彼女の近くへ腰を下ろし、小さな声で話しかけてみた。
「…こんなに寒いカッコで…凍え死にますよ。」
「あ……う…。」
サクマの声はしっかりと聞こえているようで、彼女はそれに反応するように頭を小さく揺すった。
サクマは呆れたように溜息をつく。
「はぁ…やっぱり、死のうとしてたんですね。
なんでここに居たんですか?
あの後、僕を追ってきたんですか?」
女性は手に握りしめた小さなメモ帳を、力なく震える手で差し出した。
ずっとその手に持っていたであろうメモ帳は、土がついて汚れてしまっている。
サクマはメモ帳を受け取り、軽く汚れを叩いてからその字に目を通す。
“ゆうれいだとおもった
いきてるひとでよかった“
寒さに震えるような字で書かれていたのは意外にも呑気な言葉で、サクマはきょとんとする。
「……………ゆーれい?
……귀신인가?」 (…幽霊のことか?)
首を傾げてふと彼女を見ると、いつの間にか静かに眠りについていた。
つい先程とは違い穏やかな顔で眠っている女性に、サクマは納得したように呟いた。
「… 그래서 그렇게 겁먹은 거였구나…」
(…だから、あんなに怯えてたのか…。)
少しずつ赤色に戻りつつある彼女の唇を見て、目の前で“一般人”が死ぬのを避けられたことを悟り、サクマは立ち上がって今の状況に眉をひそめる。

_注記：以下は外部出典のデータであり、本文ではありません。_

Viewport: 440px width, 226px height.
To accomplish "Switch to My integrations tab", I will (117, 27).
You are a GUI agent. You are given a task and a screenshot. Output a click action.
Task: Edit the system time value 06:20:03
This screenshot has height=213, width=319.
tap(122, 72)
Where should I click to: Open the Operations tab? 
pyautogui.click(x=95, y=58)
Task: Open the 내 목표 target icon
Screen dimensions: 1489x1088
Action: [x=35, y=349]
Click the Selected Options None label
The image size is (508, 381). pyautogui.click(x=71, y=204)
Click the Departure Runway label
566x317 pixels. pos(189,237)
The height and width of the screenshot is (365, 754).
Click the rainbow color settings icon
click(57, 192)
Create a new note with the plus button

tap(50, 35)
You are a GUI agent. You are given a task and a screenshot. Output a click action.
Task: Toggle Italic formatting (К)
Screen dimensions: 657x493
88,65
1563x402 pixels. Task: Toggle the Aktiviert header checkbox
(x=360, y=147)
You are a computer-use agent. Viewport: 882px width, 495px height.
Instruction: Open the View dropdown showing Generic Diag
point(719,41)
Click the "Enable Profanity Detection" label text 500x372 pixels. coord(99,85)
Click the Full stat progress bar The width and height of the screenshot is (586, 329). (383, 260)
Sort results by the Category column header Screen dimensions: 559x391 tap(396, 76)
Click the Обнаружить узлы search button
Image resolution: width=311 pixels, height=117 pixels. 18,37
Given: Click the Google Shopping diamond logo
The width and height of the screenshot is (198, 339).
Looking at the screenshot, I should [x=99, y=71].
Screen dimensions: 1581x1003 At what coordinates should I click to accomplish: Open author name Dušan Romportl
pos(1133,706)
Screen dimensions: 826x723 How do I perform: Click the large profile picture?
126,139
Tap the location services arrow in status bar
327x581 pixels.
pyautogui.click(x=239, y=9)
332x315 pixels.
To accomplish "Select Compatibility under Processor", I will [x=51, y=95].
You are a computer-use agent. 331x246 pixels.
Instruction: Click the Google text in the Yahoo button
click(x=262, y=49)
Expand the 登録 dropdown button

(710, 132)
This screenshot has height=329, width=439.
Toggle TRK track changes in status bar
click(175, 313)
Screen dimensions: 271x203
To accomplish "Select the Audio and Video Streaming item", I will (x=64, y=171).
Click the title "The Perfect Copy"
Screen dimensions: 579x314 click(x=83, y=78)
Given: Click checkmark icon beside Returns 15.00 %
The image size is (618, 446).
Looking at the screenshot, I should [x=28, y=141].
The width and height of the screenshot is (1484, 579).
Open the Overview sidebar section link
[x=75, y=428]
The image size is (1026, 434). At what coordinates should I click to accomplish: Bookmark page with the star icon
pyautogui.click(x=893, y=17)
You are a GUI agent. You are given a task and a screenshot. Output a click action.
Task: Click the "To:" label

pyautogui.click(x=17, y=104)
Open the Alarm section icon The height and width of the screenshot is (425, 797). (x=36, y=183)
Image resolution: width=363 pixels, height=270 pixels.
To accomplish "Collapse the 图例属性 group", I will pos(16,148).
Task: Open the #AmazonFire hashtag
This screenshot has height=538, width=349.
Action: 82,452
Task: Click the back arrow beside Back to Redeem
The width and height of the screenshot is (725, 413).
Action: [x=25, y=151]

「젠장…, 이 장소는 누구에게도 들켜서는 안 되는데…」
(しまったな…、この場所は誰にもバレてはいけないのに…。)
そうボヤきながら、女性の手首に付いている薄ピンク色のネームバンドが目に付いて、再び彼女の顔を見つめるサクマ。
ネームバンドには、病院名と彼女の名前が書いてあった。
《風南市立病院 患者:山本 冬香》
「…목숨을 건졌구나, 너.」
(…命拾いしたな、お前。)
漢字の上に小さく書かれたふりがなを見た瞬間
、何かが胸を突いた。
サクマは顔をしかめながらも、彼女の名前を口にする。
「やまもと…ふゆか…。」
彼は冬香という女性の眠った姿を、無表情で暫く見下ろし眺めていた。
◉この物語に登場する人物、組織団体、その他地域施設などは全てフィクションで架空のものです。